This morning I went in to do treatments on my lungs. I’ve been actually feeling better so once I can get my lungs healthy I’ll be almost back to normal. I guess getting that flu shot didn’t hurt because I’ve been exposed to sick people the last few days and nothing happen but a sore throat. Unfortunately that sore throat for one day set me back. My lungs are weaker than it was on my last visit so I really have to make sure I stay away from anyone that is sick. So hard to do when I work around people everyday. My Pulmonologists still has me on prednisone, seem like I’ll be on it next month as well. I hope I don’t get to 200lbs because I’m almost there. Never thought I would weigh that much but if it helps me to get through the day then I’ll take this nasty pill with a smile.

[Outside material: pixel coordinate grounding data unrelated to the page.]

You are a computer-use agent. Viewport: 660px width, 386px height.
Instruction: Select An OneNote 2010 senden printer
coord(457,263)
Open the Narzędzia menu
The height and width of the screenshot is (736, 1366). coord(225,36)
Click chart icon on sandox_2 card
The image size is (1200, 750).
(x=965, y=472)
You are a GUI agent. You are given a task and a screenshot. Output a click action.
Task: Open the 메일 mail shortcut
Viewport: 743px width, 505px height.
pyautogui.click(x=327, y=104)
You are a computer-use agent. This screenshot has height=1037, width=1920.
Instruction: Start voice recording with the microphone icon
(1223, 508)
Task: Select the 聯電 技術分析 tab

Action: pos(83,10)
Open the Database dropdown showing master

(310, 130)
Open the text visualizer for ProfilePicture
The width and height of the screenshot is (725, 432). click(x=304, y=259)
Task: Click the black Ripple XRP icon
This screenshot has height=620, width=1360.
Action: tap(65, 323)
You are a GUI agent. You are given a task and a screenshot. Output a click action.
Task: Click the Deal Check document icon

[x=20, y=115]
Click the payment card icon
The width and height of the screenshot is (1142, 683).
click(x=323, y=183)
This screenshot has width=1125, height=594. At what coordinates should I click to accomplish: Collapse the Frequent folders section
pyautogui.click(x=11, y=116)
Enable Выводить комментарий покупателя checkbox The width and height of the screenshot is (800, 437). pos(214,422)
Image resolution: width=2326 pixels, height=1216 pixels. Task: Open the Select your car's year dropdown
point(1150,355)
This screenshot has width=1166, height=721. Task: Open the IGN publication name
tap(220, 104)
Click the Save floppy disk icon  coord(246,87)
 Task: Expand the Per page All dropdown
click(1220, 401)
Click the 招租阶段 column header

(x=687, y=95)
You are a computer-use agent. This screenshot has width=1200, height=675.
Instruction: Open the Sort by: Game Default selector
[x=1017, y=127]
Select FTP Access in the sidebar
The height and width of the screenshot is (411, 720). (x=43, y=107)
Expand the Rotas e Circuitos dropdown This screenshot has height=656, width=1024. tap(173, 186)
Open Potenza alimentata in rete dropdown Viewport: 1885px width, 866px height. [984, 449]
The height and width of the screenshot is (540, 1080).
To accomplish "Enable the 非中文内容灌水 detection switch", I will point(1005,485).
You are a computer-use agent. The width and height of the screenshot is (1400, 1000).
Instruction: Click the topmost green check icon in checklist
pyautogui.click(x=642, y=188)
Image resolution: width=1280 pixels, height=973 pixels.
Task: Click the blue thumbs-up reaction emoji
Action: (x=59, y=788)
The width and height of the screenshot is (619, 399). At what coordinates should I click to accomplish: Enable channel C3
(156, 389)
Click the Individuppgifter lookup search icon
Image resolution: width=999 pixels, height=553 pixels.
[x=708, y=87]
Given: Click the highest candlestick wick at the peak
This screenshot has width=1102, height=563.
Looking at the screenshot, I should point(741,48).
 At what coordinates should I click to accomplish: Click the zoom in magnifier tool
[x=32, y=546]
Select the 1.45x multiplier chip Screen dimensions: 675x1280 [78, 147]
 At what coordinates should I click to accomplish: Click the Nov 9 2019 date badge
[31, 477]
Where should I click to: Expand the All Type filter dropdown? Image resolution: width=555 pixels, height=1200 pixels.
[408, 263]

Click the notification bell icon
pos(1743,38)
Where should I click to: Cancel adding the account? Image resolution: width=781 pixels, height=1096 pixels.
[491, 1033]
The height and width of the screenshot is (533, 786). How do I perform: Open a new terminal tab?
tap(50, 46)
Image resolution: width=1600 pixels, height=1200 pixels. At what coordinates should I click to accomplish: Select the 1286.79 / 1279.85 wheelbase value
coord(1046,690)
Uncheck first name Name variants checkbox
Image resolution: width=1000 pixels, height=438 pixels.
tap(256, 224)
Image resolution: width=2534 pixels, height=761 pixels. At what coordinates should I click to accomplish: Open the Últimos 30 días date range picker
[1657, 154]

Today was such a draining day for me didn’t help that my test results gave me more bad news. I was praying that I’ll catch a break on these new tests but I didn’t. I know I’m suppose to cut back on my favorite thing to do, eat sweets and drink wine but today I need something that would make me happy. Now that my kidneys are doing better I now have to fight with Multiple Nodules In My Lungs. Of course I will get through it but it pisses me off because now I have to deal with treatments. LUPUS SUCKS!!!!
I promised you that I would share with you everything that’s going on in my life, good or bad. This morning I had to go in to do another CT Scan, I get them often so I’m actually use to it. Today my Pulmonologist is checking on my lungs because I’ve been having breathing problems, strong chest pains, and shortness of breath especially when walking and going upstairs. Wish me luck that my results come back with no problems.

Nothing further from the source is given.